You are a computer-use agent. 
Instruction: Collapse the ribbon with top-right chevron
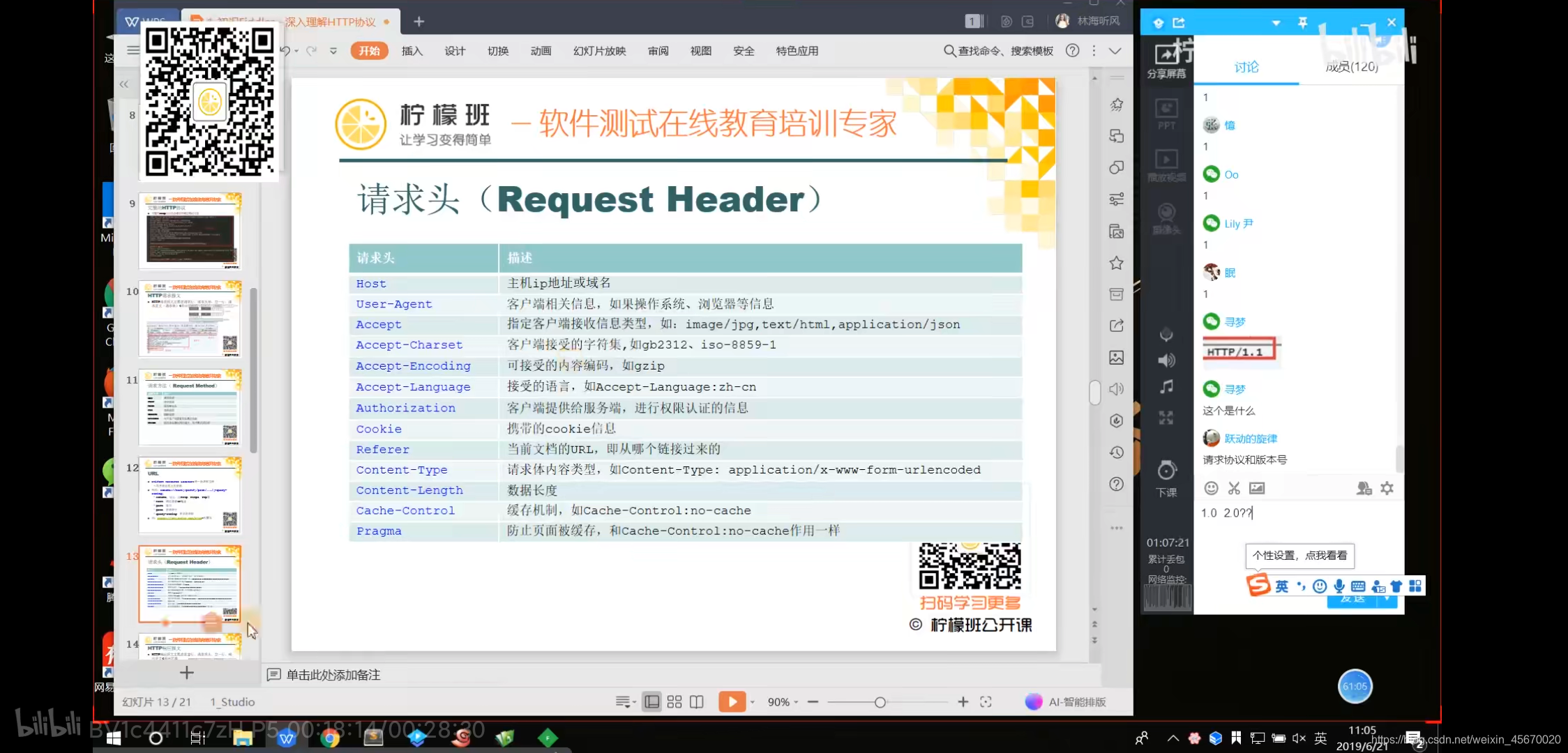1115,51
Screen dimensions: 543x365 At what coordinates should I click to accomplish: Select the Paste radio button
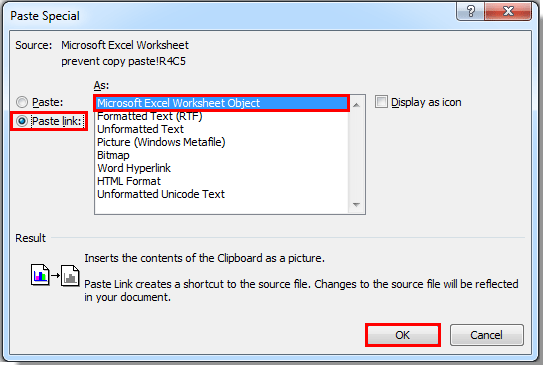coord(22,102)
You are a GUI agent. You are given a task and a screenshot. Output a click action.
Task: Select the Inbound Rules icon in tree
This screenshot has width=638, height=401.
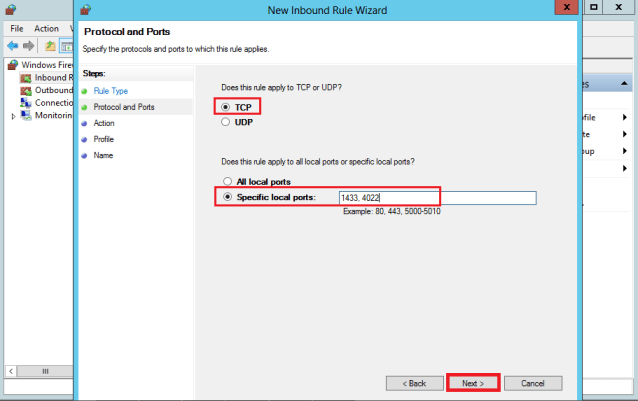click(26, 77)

**Aim**
Rewrite all the records above, replacing every "agent" with "assistant" and leaving everything else unchanged. Leave the pictures out.

**Solution for this problem**
You are a computer-use assistant. 
Instruction: Collapse the ribbon with top-right chevron
1115,51
Screen dimensions: 543x365 At what coordinates should I click to accomplish: Select the Paste radio button
coord(22,102)
You are a GUI assistant. You are given a task and a screenshot. Output a click action.
Task: Select the Inbound Rules icon in tree
This screenshot has width=638, height=401.
click(26, 77)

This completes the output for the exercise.